2 of 127 comments (clear)

  1. Paranoid? Or are they really out to get us? by DataPath · · Score: 5, Interesting
    Did anyone else get really paranoid about that ACK packet from a hotmail server that returns traceroute type information that would pierce most stateful firewalls?

    "This packet arrived from www.law10.hotmail.com, one of web servers handling Hotmail traffic... But unlike standalone traceroute packets, this legitimate traffic will be forwarded thru most of stateful firewalls, allowing you to obtain a valuable information about their internal network structure, distance and such - and all this with virtually no possibility to be detected.
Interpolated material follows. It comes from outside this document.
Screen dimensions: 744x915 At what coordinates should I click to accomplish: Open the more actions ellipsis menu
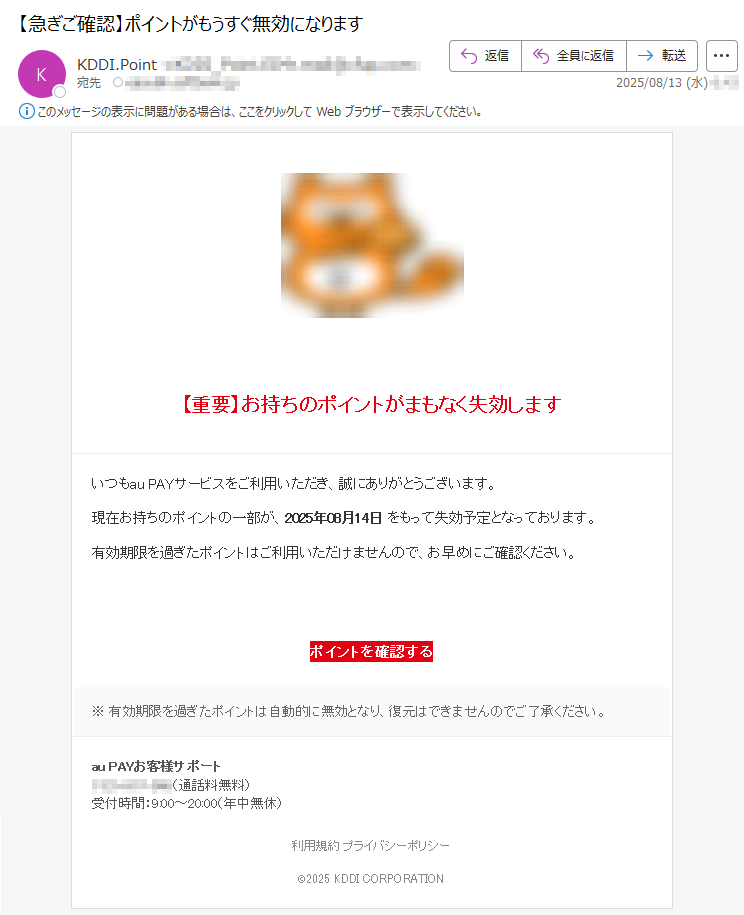point(722,56)
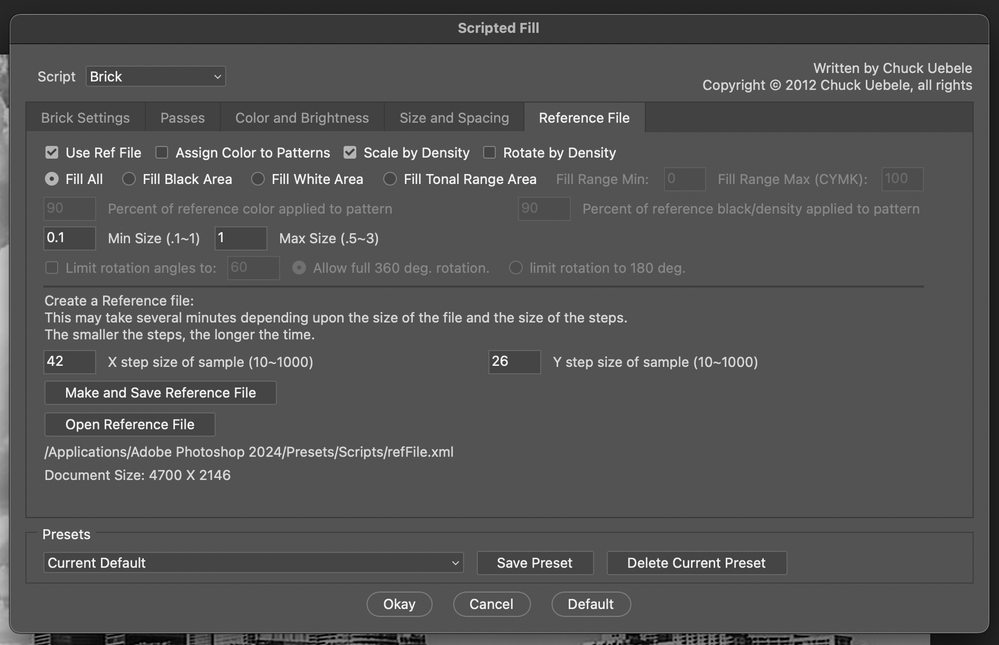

Well done - this covert packet looked so innocent... "

    --
    Inconceivable!
  2. A real bit bucket by Animats · · Score: 5, Interesting
    Back in the early days of TCP/IP, before it was supported in Berkeley UNIX, I did a major rewrite on one of the early TCP/IP implementations. This was UNET, from 3COM. I wrote UDP and ICMP for UNET, overhauled TCP, and added logging.

    My approach to logging was to log all packets that didn't advance the connection. This included not only rejected packets but duplicates, empty ACKs, and related junk. In the early days, I'd get only a few packets per day once I'd debugged the TCP implementation thoroughly. As more implementations appeared on the Internet, I'd get more junk packets, and would E-mail back the packet source telling them how their protocol stack was broken. In those days, everybody on the net was DoD funded, and the other implementations were typically from researchers. We became something of a validation site for TCP/IP.

    Once Berkeley UNIX got a TCP/IP stack, the amount of logged junk increased substantially.

    I'd see one or two packets per day that passed Ethernet CRC but failed TCP/IP checksums, even from the local net. Early Ethernet controllers were apparently subject to memory errors. Most other bad packets were associated with the beginning of a connection. But we'd sometimes see a large number of packets that didn't advance the connection, indicating broken retransmit timers.

    So I probably had the first museum of bad packets.